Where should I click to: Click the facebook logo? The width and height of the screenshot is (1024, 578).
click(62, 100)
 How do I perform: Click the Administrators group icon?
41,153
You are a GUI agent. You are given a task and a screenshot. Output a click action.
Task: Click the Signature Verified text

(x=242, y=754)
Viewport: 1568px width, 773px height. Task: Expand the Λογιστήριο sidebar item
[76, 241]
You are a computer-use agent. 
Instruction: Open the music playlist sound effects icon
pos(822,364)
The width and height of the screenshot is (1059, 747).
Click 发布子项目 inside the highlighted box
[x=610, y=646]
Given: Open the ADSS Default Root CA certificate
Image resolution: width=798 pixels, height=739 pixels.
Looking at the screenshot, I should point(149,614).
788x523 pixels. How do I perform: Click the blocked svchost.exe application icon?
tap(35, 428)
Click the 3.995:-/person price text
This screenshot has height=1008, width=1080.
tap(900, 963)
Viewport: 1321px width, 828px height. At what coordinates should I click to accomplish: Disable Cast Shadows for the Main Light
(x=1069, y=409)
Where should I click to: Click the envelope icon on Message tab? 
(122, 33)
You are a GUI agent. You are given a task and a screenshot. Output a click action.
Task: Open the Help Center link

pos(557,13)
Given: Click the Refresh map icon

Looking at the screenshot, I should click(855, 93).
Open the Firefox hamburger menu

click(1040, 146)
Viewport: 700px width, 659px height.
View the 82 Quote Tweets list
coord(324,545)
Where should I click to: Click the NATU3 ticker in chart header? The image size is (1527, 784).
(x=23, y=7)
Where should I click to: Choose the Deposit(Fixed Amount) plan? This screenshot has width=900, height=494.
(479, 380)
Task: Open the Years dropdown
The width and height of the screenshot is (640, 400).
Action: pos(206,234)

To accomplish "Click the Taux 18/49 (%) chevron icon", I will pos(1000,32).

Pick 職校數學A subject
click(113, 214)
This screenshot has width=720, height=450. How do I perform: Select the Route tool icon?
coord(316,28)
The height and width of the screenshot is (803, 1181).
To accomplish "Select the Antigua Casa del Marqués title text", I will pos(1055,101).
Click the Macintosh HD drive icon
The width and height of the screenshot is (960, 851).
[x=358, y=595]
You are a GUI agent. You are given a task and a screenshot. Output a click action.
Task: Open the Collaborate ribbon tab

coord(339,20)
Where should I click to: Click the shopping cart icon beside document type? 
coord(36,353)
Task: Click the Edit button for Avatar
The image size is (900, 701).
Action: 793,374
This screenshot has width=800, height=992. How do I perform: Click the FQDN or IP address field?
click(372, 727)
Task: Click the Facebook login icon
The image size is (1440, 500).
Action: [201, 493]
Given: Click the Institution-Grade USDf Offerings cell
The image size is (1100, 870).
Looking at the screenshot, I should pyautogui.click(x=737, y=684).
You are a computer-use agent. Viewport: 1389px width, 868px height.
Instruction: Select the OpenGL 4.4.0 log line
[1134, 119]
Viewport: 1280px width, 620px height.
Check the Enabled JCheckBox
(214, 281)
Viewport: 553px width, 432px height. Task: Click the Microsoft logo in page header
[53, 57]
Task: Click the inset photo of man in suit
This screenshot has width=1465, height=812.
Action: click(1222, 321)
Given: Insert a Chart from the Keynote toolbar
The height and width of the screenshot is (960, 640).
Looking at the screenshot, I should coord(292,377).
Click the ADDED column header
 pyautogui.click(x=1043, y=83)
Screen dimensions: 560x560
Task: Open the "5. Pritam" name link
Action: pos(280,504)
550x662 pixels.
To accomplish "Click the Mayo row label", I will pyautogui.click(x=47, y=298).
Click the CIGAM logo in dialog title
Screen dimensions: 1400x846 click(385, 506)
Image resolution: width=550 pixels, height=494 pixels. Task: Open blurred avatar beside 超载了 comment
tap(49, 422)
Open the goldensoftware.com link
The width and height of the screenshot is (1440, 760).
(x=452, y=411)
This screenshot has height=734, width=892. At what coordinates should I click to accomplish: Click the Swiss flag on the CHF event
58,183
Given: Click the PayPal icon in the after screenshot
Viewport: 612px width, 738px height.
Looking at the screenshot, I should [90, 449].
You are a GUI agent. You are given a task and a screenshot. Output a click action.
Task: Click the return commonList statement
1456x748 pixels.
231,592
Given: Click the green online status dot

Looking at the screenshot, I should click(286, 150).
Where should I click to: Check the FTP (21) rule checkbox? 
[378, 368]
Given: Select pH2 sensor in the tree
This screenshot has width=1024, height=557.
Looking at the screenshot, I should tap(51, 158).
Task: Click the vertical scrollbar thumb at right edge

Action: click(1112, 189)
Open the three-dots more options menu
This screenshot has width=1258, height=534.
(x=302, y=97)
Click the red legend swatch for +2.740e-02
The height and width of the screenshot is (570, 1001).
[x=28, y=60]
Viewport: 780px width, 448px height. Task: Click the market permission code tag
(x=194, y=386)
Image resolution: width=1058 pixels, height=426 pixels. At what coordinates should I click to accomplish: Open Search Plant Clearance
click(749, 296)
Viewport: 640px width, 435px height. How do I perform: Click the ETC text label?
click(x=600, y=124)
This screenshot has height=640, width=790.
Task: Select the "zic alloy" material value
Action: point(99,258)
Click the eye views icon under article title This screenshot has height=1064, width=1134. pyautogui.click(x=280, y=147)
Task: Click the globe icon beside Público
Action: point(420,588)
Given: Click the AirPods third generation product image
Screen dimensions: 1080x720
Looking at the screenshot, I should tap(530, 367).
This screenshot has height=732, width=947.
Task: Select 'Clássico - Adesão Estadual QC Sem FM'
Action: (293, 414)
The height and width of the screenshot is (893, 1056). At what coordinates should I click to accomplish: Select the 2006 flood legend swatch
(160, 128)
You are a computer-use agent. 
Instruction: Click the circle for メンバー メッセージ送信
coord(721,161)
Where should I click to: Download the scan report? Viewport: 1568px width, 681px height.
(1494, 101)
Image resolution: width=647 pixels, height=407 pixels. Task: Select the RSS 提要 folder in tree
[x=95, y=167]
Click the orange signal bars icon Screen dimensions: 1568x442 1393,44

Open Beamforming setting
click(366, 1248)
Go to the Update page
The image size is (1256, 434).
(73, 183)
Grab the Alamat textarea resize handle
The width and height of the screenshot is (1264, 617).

· · ·

The entire listing needs to be output again, exactly, please.

Where should I click to: Click the facebook logo? The width and height of the screenshot is (1024, 578).
click(62, 100)
 How do I perform: Click the Administrators group icon?
41,153
You are a GUI agent. You are given a task and a screenshot. Output a click action.
Task: Click the Signature Verified text

(x=242, y=754)
Viewport: 1568px width, 773px height. Task: Expand the Λογιστήριο sidebar item
[76, 241]
You are a computer-use agent. 
Instruction: Open the music playlist sound effects icon
pos(822,364)
The width and height of the screenshot is (1059, 747).
Click 发布子项目 inside the highlighted box
[x=610, y=646]
Given: Open the ADSS Default Root CA certificate
Image resolution: width=798 pixels, height=739 pixels.
Looking at the screenshot, I should point(149,614).
788x523 pixels. How do I perform: Click the blocked svchost.exe application icon?
tap(35, 428)
Click the 3.995:-/person price text
This screenshot has height=1008, width=1080.
tap(900, 963)
Viewport: 1321px width, 828px height. At what coordinates should I click to accomplish: Disable Cast Shadows for the Main Light
(x=1069, y=409)
Where should I click to: Click the envelope icon on Message tab? 
(122, 33)
You are a GUI agent. You are given a task and a screenshot. Output a click action.
Task: Open the Help Center link

pos(557,13)
Given: Click the Refresh map icon

Looking at the screenshot, I should click(855, 93).
Open the Firefox hamburger menu

click(1040, 146)
Viewport: 700px width, 659px height.
View the 82 Quote Tweets list
coord(324,545)
Where should I click to: Click the NATU3 ticker in chart header? The image size is (1527, 784).
(x=23, y=7)
Where should I click to: Choose the Deposit(Fixed Amount) plan? This screenshot has width=900, height=494.
(479, 380)
Task: Open the Years dropdown
The width and height of the screenshot is (640, 400).
Action: pos(206,234)

To accomplish "Click the Taux 18/49 (%) chevron icon", I will pos(1000,32).

Pick 職校數學A subject
click(113, 214)
This screenshot has width=720, height=450. How do I perform: Select the Route tool icon?
coord(316,28)
The height and width of the screenshot is (803, 1181).
To accomplish "Select the Antigua Casa del Marqués title text", I will pos(1055,101).
Click the Macintosh HD drive icon
The width and height of the screenshot is (960, 851).
[x=358, y=595]
You are a GUI agent. You are given a task and a screenshot. Output a click action.
Task: Open the Collaborate ribbon tab

coord(339,20)
Where should I click to: Click the shopping cart icon beside document type? 
coord(36,353)
Task: Click the Edit button for Avatar
The image size is (900, 701).
Action: 793,374
This screenshot has width=800, height=992. How do I perform: Click the FQDN or IP address field?
click(372, 727)
Task: Click the Facebook login icon
The image size is (1440, 500).
Action: [201, 493]
Given: Click the Institution-Grade USDf Offerings cell
The image size is (1100, 870).
Looking at the screenshot, I should pyautogui.click(x=737, y=684).
You are a computer-use agent. Viewport: 1389px width, 868px height.
Instruction: Select the OpenGL 4.4.0 log line
[1134, 119]
Viewport: 1280px width, 620px height.
Check the Enabled JCheckBox
(214, 281)
Viewport: 553px width, 432px height. Task: Click the Microsoft logo in page header
[53, 57]
Task: Click the inset photo of man in suit
This screenshot has width=1465, height=812.
Action: click(1222, 321)
Given: Insert a Chart from the Keynote toolbar
The height and width of the screenshot is (960, 640).
Looking at the screenshot, I should coord(292,377).
Click the ADDED column header
 pyautogui.click(x=1043, y=83)
Screen dimensions: 560x560
Task: Open the "5. Pritam" name link
Action: pos(280,504)
550x662 pixels.
To accomplish "Click the Mayo row label", I will pyautogui.click(x=47, y=298).
Click the CIGAM logo in dialog title
Screen dimensions: 1400x846 click(385, 506)
Image resolution: width=550 pixels, height=494 pixels. Task: Open blurred avatar beside 超载了 comment
tap(49, 422)
Open the goldensoftware.com link
The width and height of the screenshot is (1440, 760).
(x=452, y=411)
This screenshot has height=734, width=892. At what coordinates should I click to accomplish: Click the Swiss flag on the CHF event
58,183
Given: Click the PayPal icon in the after screenshot
Viewport: 612px width, 738px height.
Looking at the screenshot, I should [90, 449].
You are a GUI agent. You are given a task and a screenshot. Output a click action.
Task: Click the return commonList statement
1456x748 pixels.
231,592
Given: Click the green online status dot

Looking at the screenshot, I should click(286, 150).
Where should I click to: Check the FTP (21) rule checkbox? 
[378, 368]
Given: Select pH2 sensor in the tree
This screenshot has width=1024, height=557.
Looking at the screenshot, I should tap(51, 158).
Task: Click the vertical scrollbar thumb at right edge

Action: click(1112, 189)
Open the three-dots more options menu
This screenshot has width=1258, height=534.
(x=302, y=97)
Click the red legend swatch for +2.740e-02
The height and width of the screenshot is (570, 1001).
[x=28, y=60]
Viewport: 780px width, 448px height. Task: Click the market permission code tag
(x=194, y=386)
Image resolution: width=1058 pixels, height=426 pixels. At what coordinates should I click to accomplish: Open Search Plant Clearance
click(749, 296)
Viewport: 640px width, 435px height. How do I perform: Click the ETC text label?
click(x=600, y=124)
This screenshot has height=640, width=790.
Task: Select the "zic alloy" material value
Action: point(99,258)
Click the eye views icon under article title This screenshot has height=1064, width=1134. pyautogui.click(x=280, y=147)
Task: Click the globe icon beside Público
Action: point(420,588)
Given: Click the AirPods third generation product image
Screen dimensions: 1080x720
Looking at the screenshot, I should tap(530, 367).
This screenshot has height=732, width=947.
Task: Select 'Clássico - Adesão Estadual QC Sem FM'
Action: (293, 414)
The height and width of the screenshot is (893, 1056). At what coordinates should I click to accomplish: Select the 2006 flood legend swatch
(160, 128)
You are a computer-use agent. 
Instruction: Click the circle for メンバー メッセージ送信
coord(721,161)
Where should I click to: Download the scan report? Viewport: 1568px width, 681px height.
(1494, 101)
Image resolution: width=647 pixels, height=407 pixels. Task: Select the RSS 提要 folder in tree
[x=95, y=167]
Click the orange signal bars icon Screen dimensions: 1568x442 1393,44

Open Beamforming setting
click(366, 1248)
Go to the Update page
The image size is (1256, 434).
(73, 183)
Grab the Alamat textarea resize handle
The width and height of the screenshot is (1264, 617).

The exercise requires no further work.